Но если морального оздоровления культуры нельзя ожидать от государства как такового, то откуда оно могло бы прийти? Поколение, оторванное от всех моральных корней, еще могло тешиться пустыми словами о героическом жизненном идеале и верить, что черпает в нем свою силу. Это оказалось возможным потому, что люди утратили связь со священным. Возобладание подлинной, глубокой, чистой и живой веры, разумеется, стало бы основанием оздоровления культуры. Подлинная вера могла бы положить начало необходимому ограничению и опрощению культуры и тем самым – возвращению к основам нашей духовной жизни. И такой верой для Запада могло бы быть лишь христианство. Наша культура, несмотря на все измены и отречения, это культура христианская. Христианское восприятие существующего мира остается жизненной атмосферой всех народов Запада. Сколь многие из тех, кто вне конфессиональной принадлежности или философски формулируемого ими мировоззрения прошли долгий путь по одной из многих дорог мышления, в конце своих рассуждений, осознав образный характер всех наших представлений, нашли наиболее адекватное выражение отношения человека к бытию в христианской этике и в религиозных принципах милосердия и спасения! И даже если для них это было всего лишь предчувствием и надеждой, это придавало твердость их позиции в жизни.

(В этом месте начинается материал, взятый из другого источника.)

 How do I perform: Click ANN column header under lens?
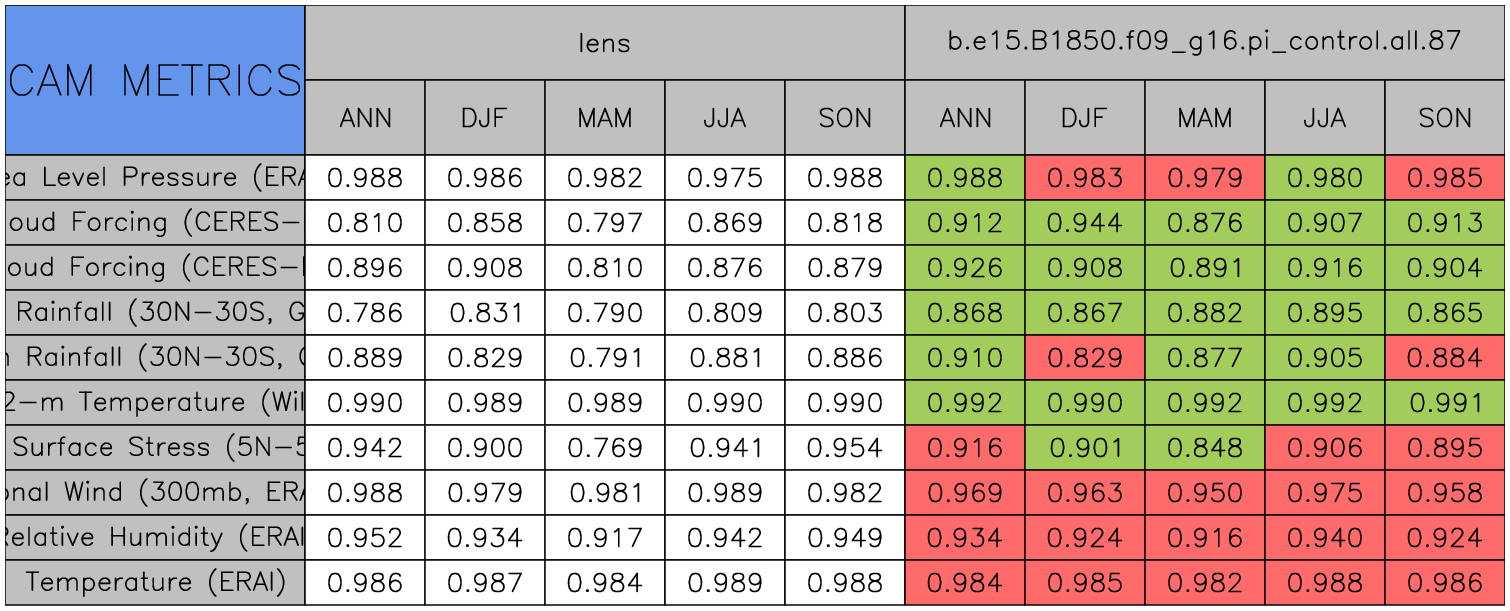coord(365,118)
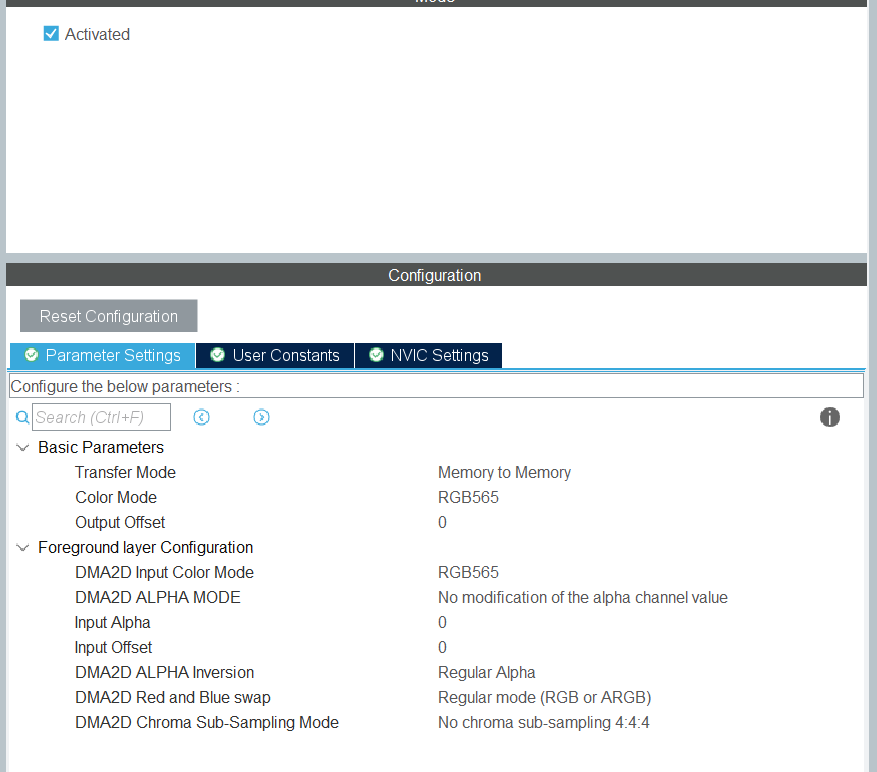
Task: Go to previous search result arrow
Action: tap(201, 417)
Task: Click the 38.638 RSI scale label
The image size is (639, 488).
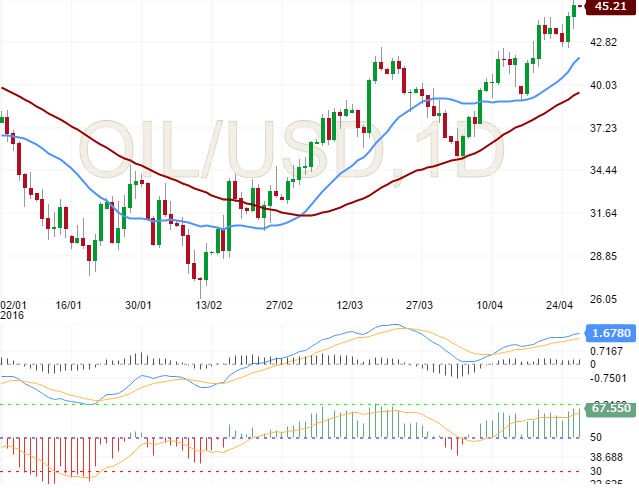Action: pos(609,455)
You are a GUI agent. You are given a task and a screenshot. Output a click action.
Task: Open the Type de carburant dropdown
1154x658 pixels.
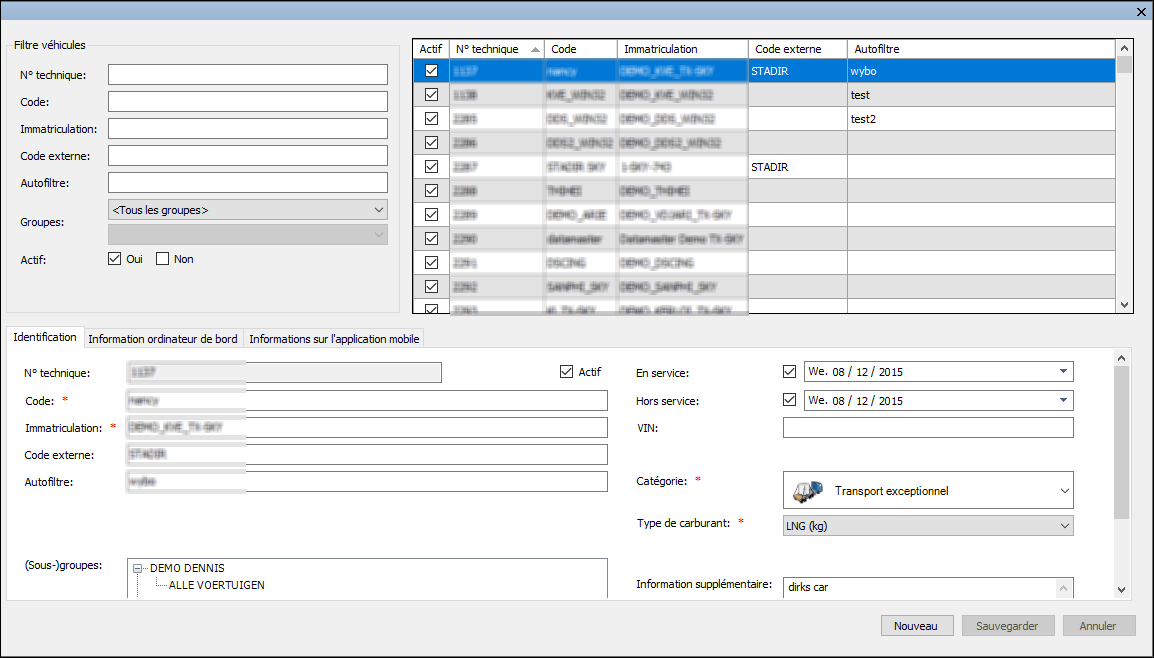pos(1062,526)
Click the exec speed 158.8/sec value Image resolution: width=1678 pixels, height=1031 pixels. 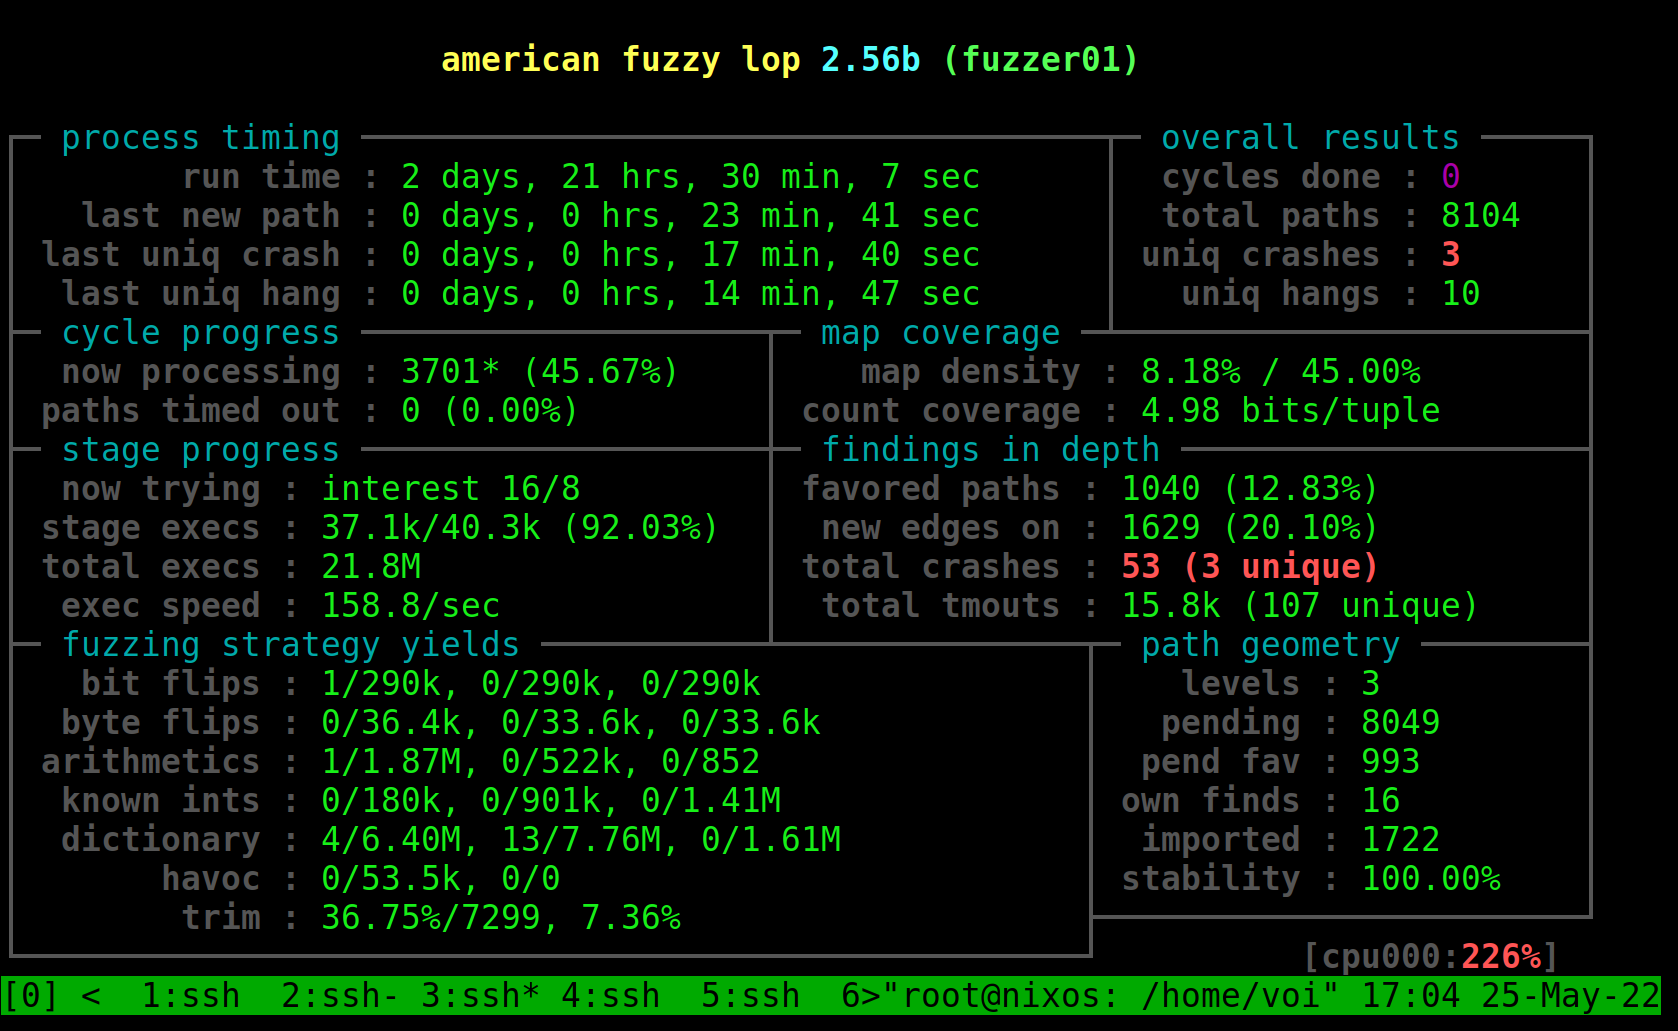[x=410, y=606]
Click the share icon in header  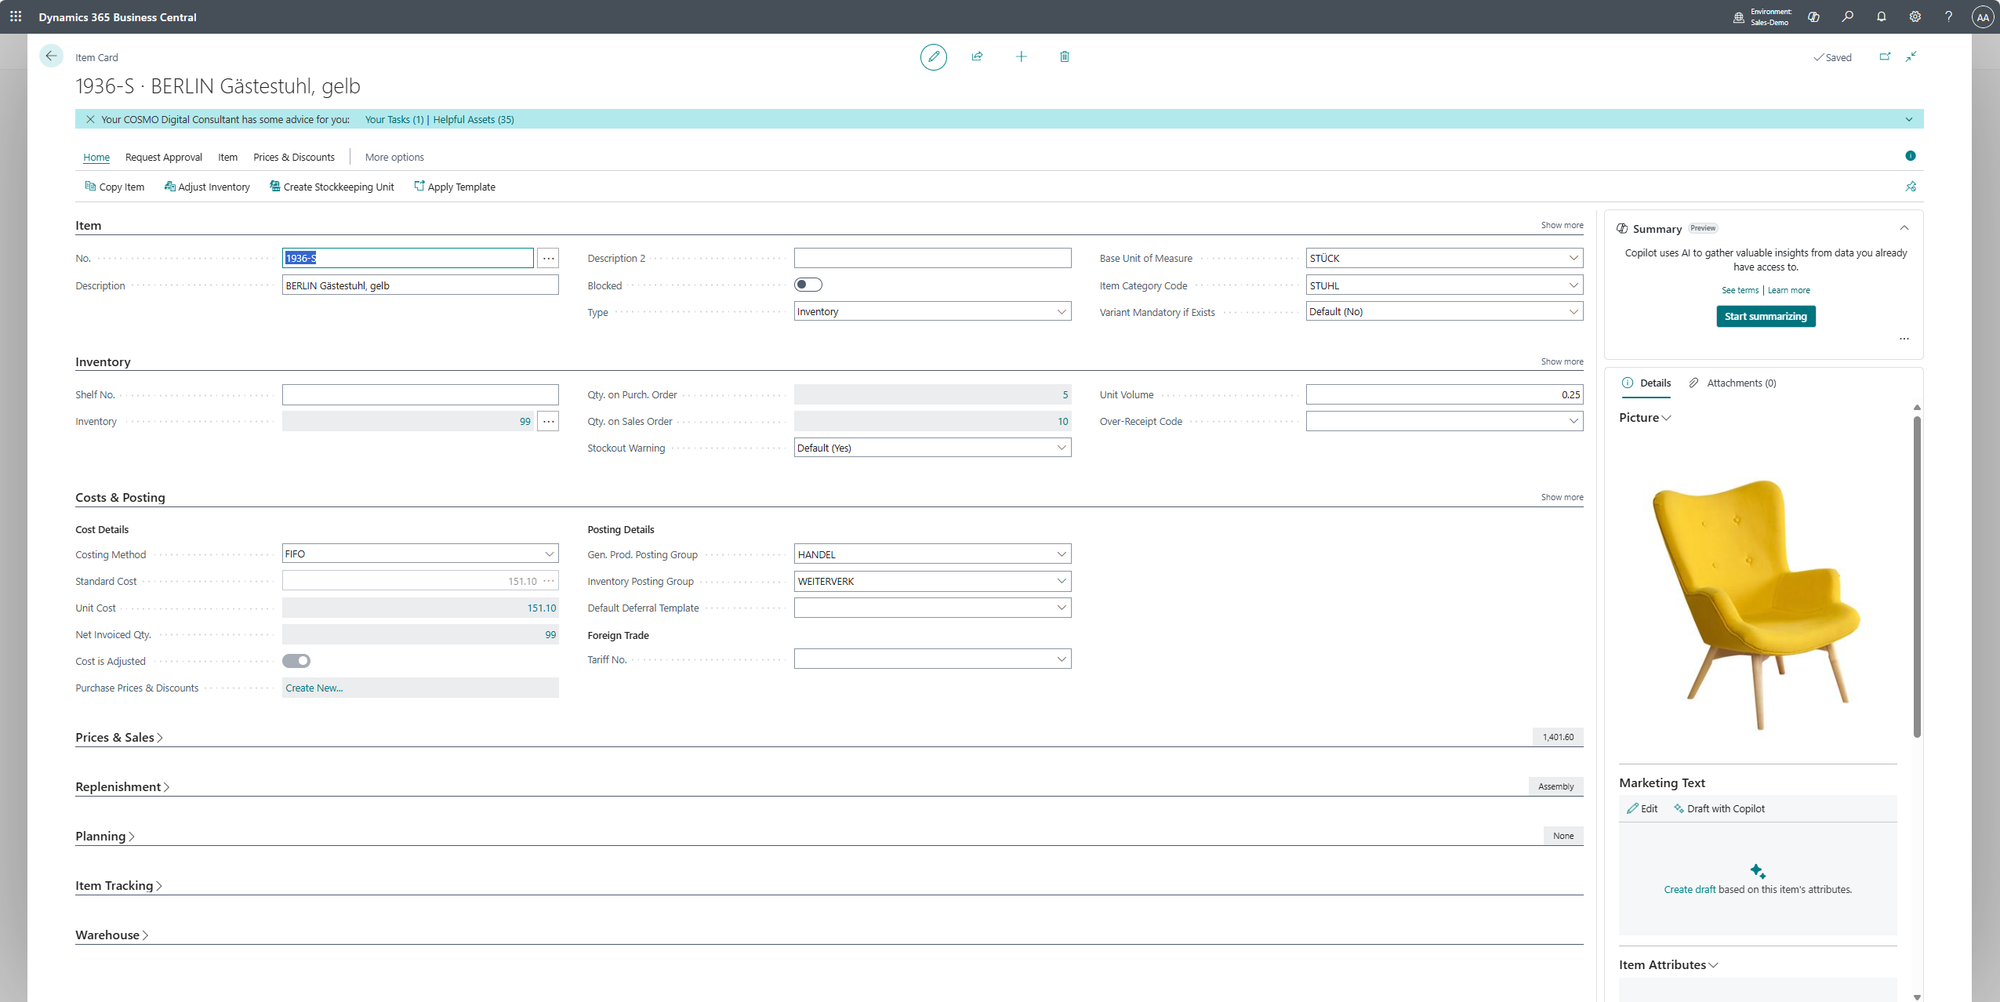click(x=977, y=57)

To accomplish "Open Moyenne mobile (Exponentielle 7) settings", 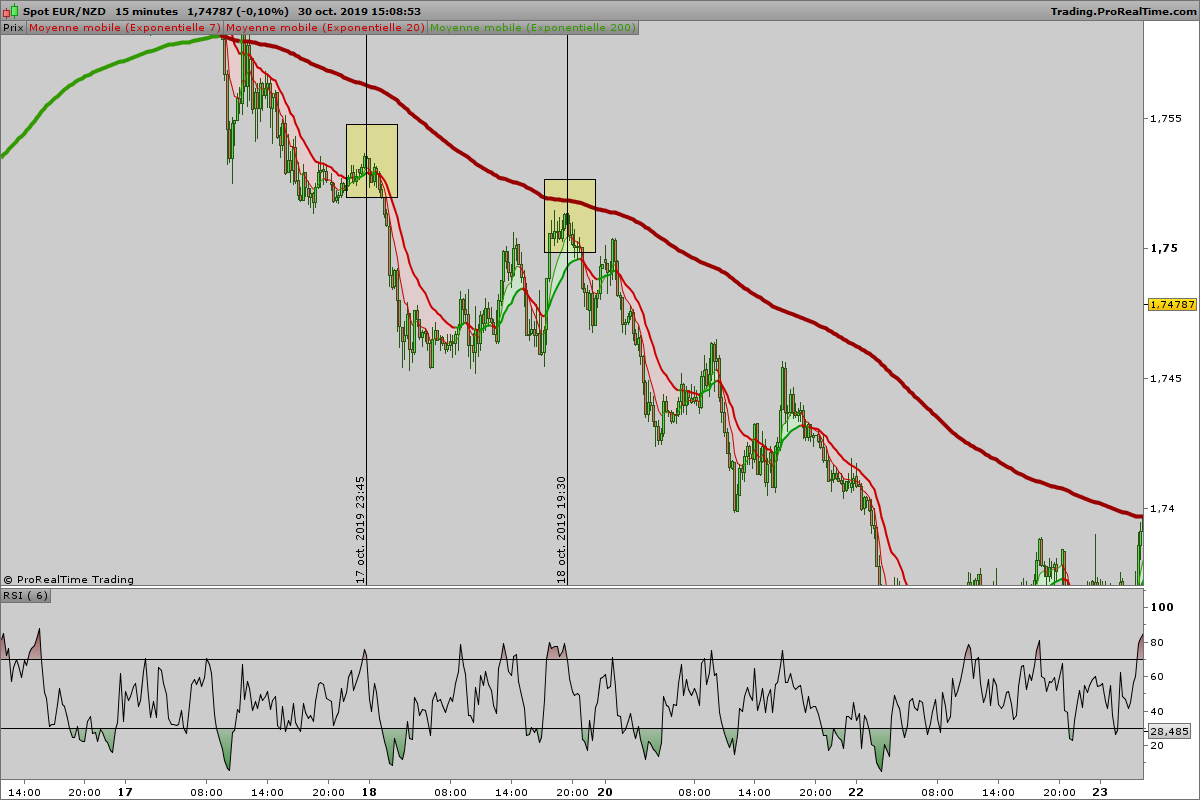I will (125, 28).
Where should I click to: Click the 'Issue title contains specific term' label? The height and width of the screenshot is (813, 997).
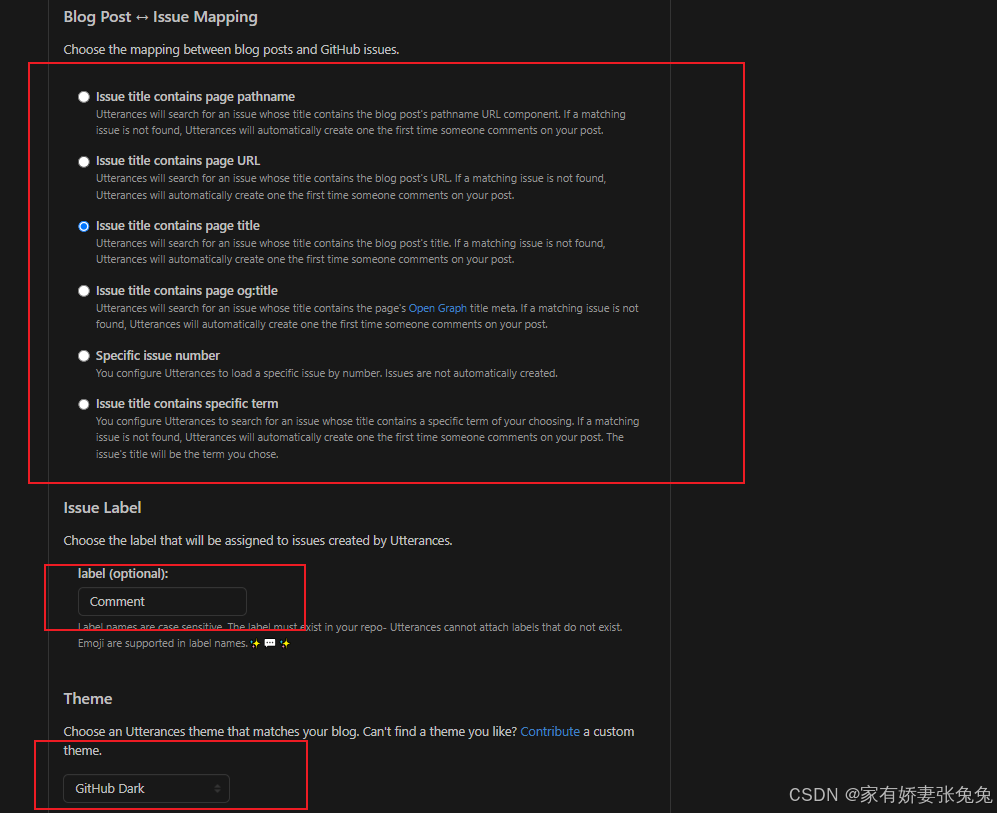(187, 404)
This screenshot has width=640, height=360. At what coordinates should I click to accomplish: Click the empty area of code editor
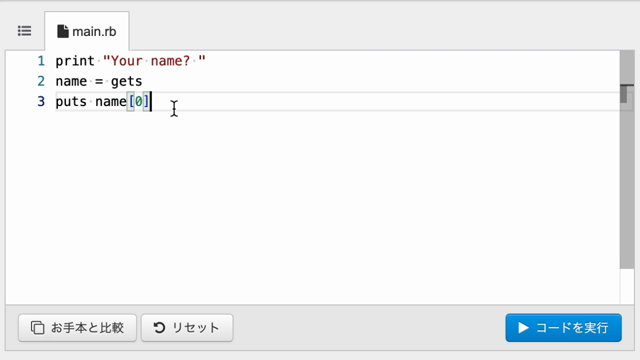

Горячее стремление к миру, свободе и человечности заметно повсюду. Мы знаем, есть немало мест, где эти настроения сегодня еще вынужденно затемнены, потому что непосредственные политические или социальные цели там еще не достигнуты, потому что люди испытывают там чувство, что они в конце концов должны с боем пробиться к высокому порогу некоего земного, всегда неустойчивого, равновесия. Но благородный стимул боевого долга, направленного на частные цели, слишком легко может побуждать к безумным затеям ради достижения почета и власти. Если этого не происходит, тогда все еще идеалом наших стремлений, хотя его никогда так и не удавалось достигнуть, предстает всечеловеческое культурное состояние – я намеренно не говорю: вечного мира, но – сivilitas humana, идеал Данте. Итальянскому языку можно позавидовать, ибо вместо неопределенного слова культура у него есть ясное: сiviltà. Civilitas – всеобщее состояние упорядоченной государственности в сочетании с личным поведением каждого человека, который предстает как цивилизованный, свободный и ответственный сivis, πολίτης [гражданин]. Так в конечном счете была бы вновь признана политическая составляющая: государство как среда, в которой существует культура. Но только в том смысле, что сivilitas [цивилизация] действительно была бы humana [человечной, гуманной], что она охватывала бы humanitas [человечество], включала бы его в себя и жила им, что в civilitas humana воплотились бы мирное общежительство и благожелательное взаимопонимание людей, многих и разных.
Так два понятия, бывшие темой нашего рассмотрения – человека и культуру в их сложном переплетении, – в конце концов мы объединили в их неразрывной связи друг с другом.